Smaller miscellaneous issues

In addition to these three most substantial changes, there are quite a few further additions that will be of interest to scholars working on different themes. For example, at paragraph 525 of the 2025 Commentary, there is confirmation that private companies can constitute a Party to a NIAC if they satisfy the same criteria as other organized groups. This addition is hugely significant, given that (i) the scholarship and interest on business and IHL has exploded in the last few years; (ii) there has been some uncertainty regarding whether and how companies are bound by IHL; and (iii) it is becoming rapidly clear that the ability for businesses to be involved in, and influence, armed conflict is rapidly expanding (e.g. military AI and tech).

It is also interesting to see the ICRC making the point that not too much attention should be given to the interpretation of IHL put forward by judicial decisions relating to individual criminal responsibility for violations of CA3. In making this argument in several places in the 2025 Commentary to CA3 (see para 428 and 660), the ICRC underlines that the IHL provisions in CA3 may be broader than the war crimes connected with it.
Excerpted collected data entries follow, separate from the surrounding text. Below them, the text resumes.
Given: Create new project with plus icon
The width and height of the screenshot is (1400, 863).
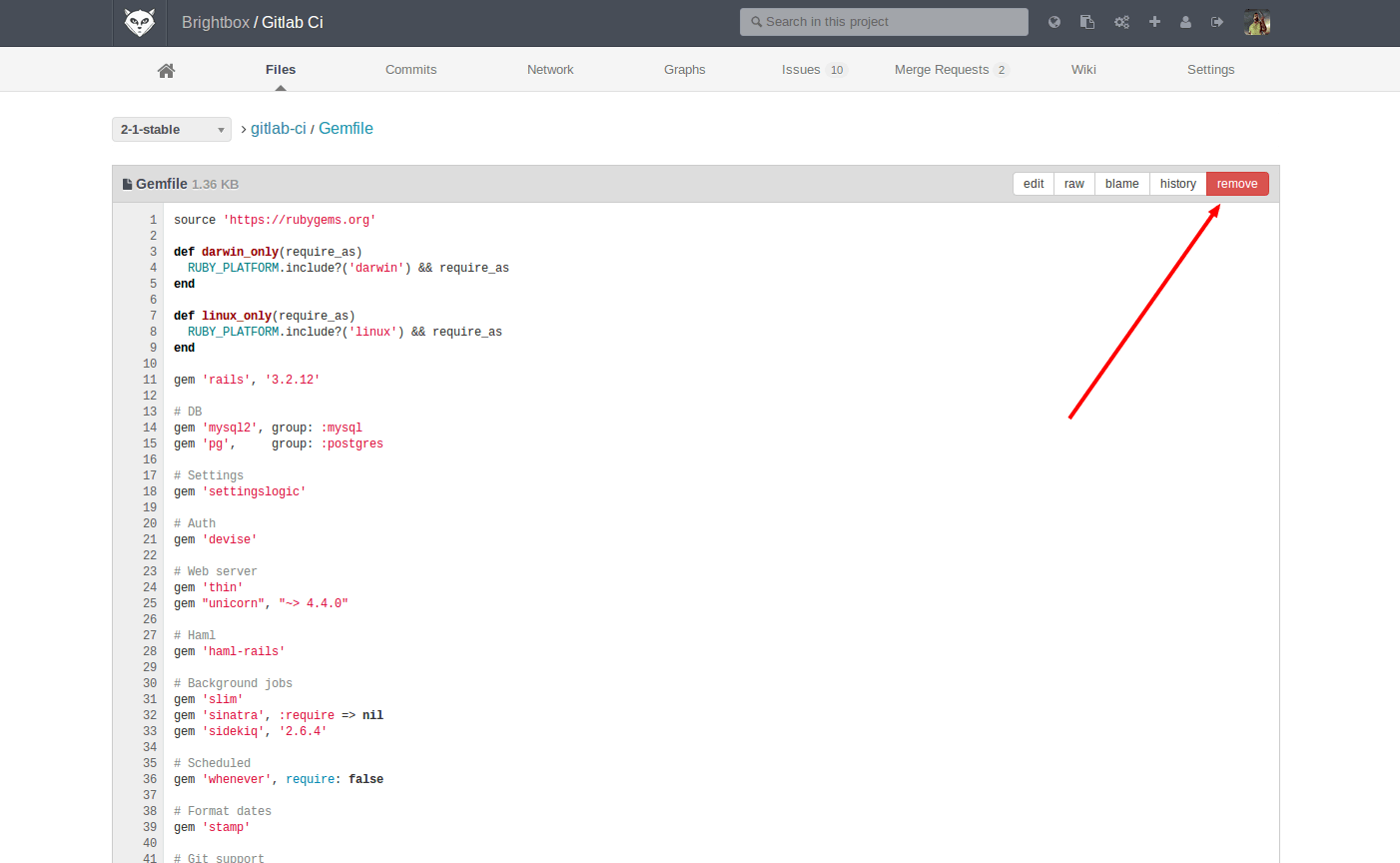Looking at the screenshot, I should [1154, 22].
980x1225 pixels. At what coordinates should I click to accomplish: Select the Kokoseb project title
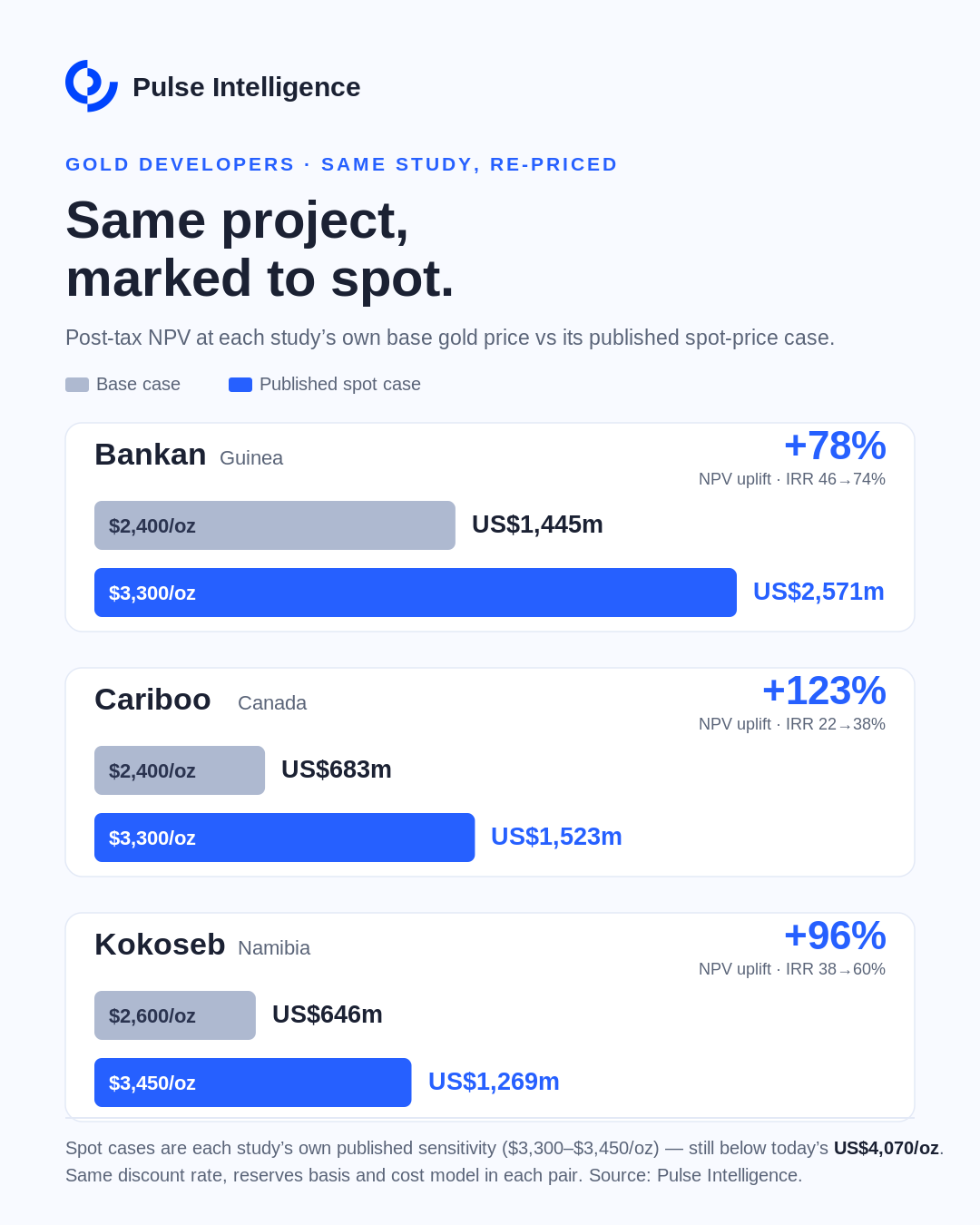(160, 945)
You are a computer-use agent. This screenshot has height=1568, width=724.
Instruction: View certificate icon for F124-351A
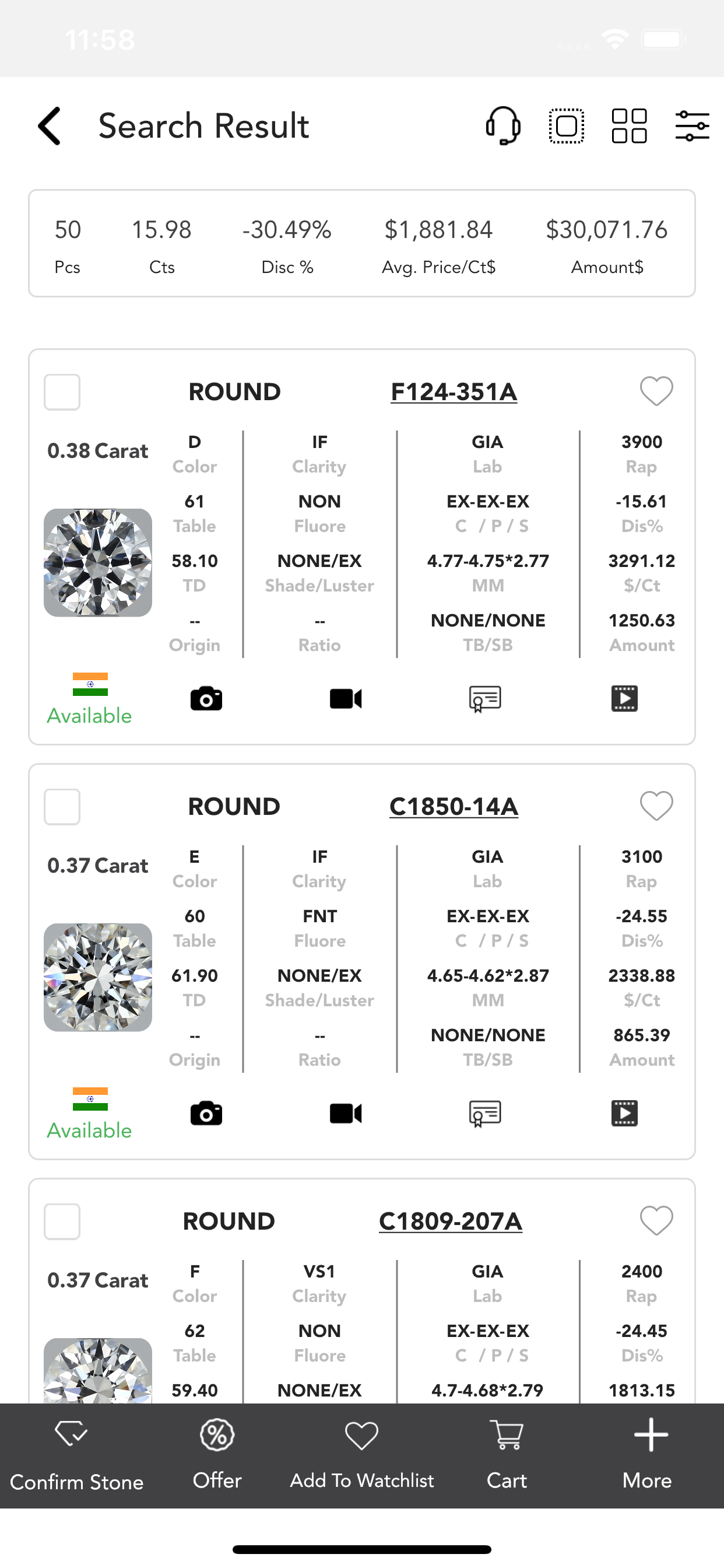[x=485, y=698]
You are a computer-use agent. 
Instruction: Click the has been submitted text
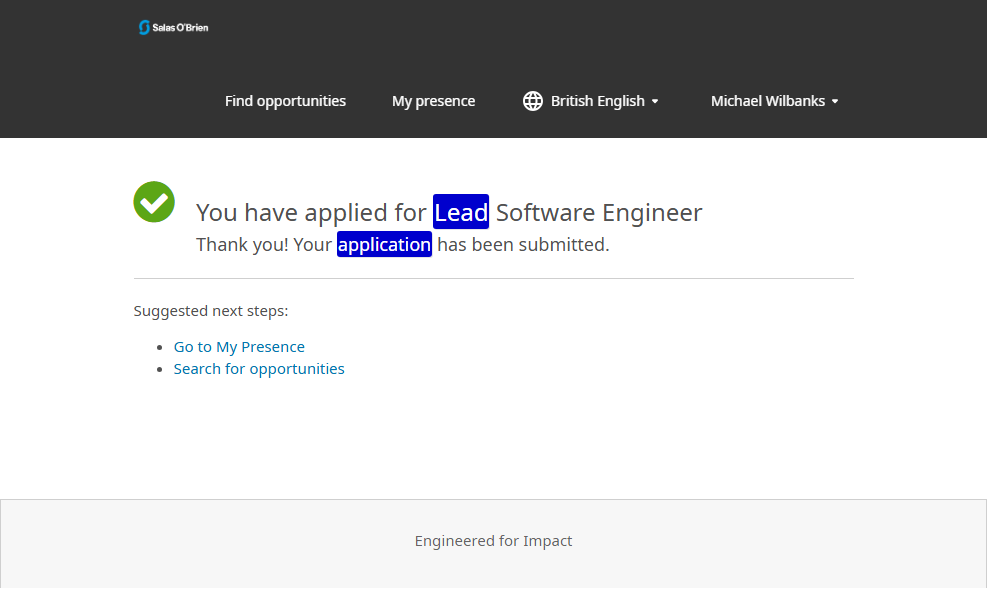point(523,244)
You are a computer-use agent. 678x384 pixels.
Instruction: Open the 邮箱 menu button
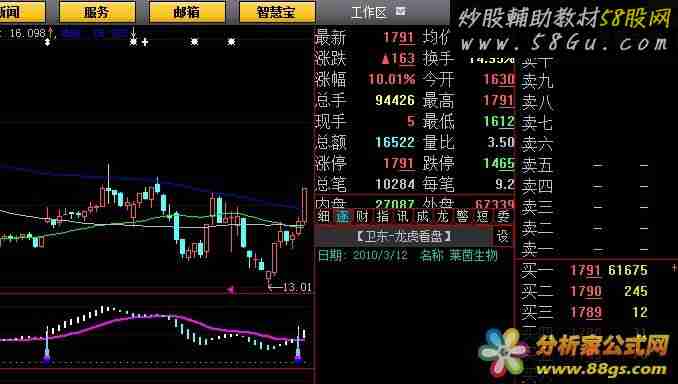pos(187,12)
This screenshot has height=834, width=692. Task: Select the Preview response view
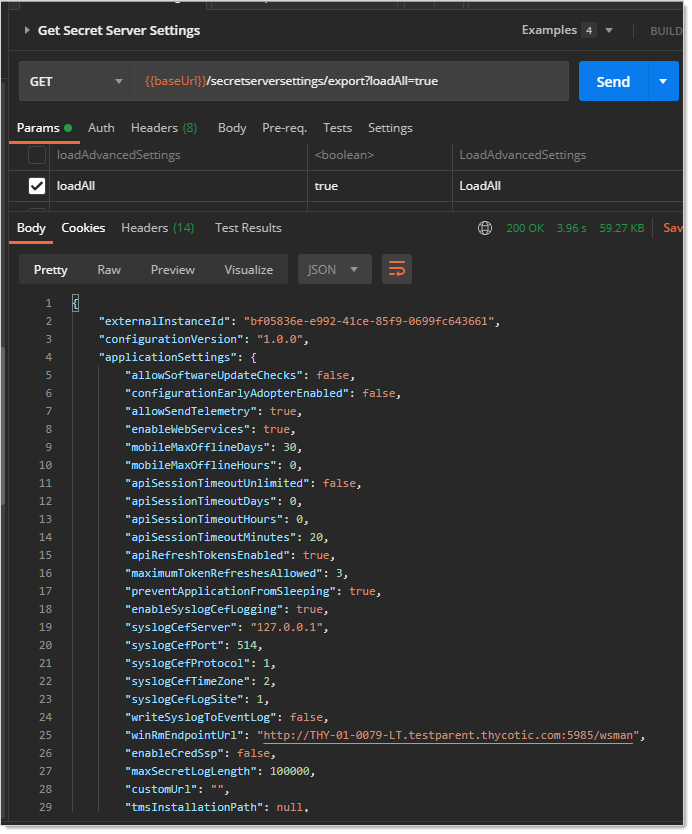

It states that there “may be acts that constitute a violation of CA3 by the concerned party to the conflict, which have not yet been charged as war crimes in tried cases, or which cannot be prosecuted as war crimes”. It also mentions that while a “mental element” is often required for a crime to have been committed by an individual, this is not required for a finding of the responsibility of the parties. This addition is helpful and important, countering the favoured tendency of states to rely on the lack of findings by criminal courts as a reason to stay silent in the face of apparent IHL violations.

Conclusion

The most significant changes in the new Commentary to CA3 relate to the threshold requirements for non-international armed conflicts (NIACs) and will not be a surprise to those who have followed recent discussions on the matter. They relate to issues where the ICRC is seeking to close legal and operational loopholes, by fixing difficult problems with workable solutions.

While on some points I have some doubts about whether it is so easy to present these points as valid interpretations of CA3 on the basis of lex lata, there is no doubt that the updated Commentaries very helpfully bring together ICRC interpretations that are otherwise spread around in a number of publications.

As a final remark, I would simply like to congratulate the drafting team for this impressive and important endeavour, one that shows an organization succeeding at something very difficult in turbulent times: being careful, coherent and consistent on the law.

 

[1] NB: while the word “objectively” may seem new, it is already in the opinion paper, albeit in another place, i.e. p. 16.